**Task prompt**
Rewrite the data below from the line with "Show the YTD chart range" to the line with "pyautogui.click(x=305, y=319)", both ends included, keeping the requests and offsetting every coordinate in the answers by +77. Leave the pictures out of your version.

**Supplied material**
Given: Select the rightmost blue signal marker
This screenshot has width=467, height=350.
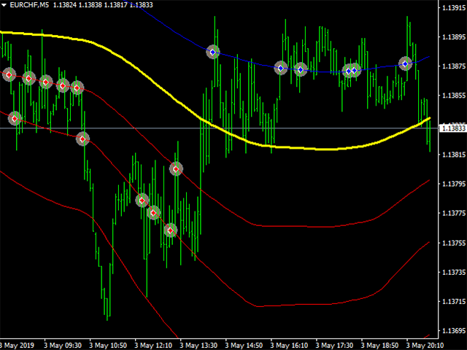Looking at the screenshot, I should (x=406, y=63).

...

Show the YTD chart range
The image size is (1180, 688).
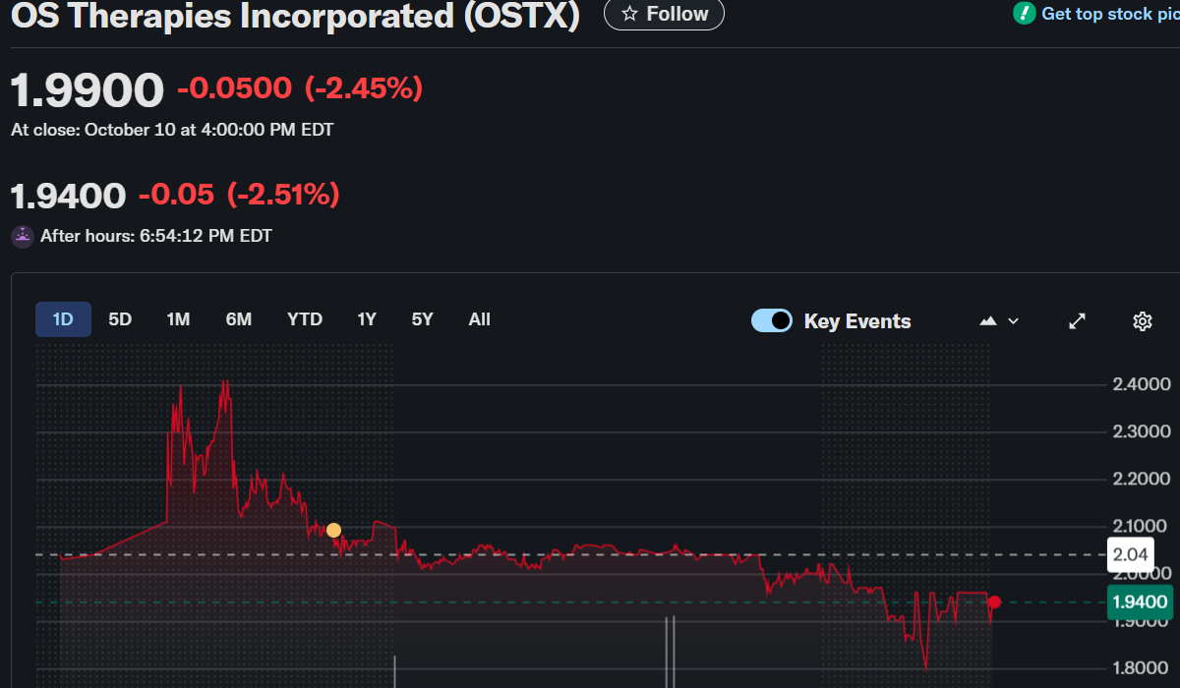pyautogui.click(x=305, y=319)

**Exercise answer**
Show the YTD chart range
The image size is (1180, 688).
pyautogui.click(x=382, y=396)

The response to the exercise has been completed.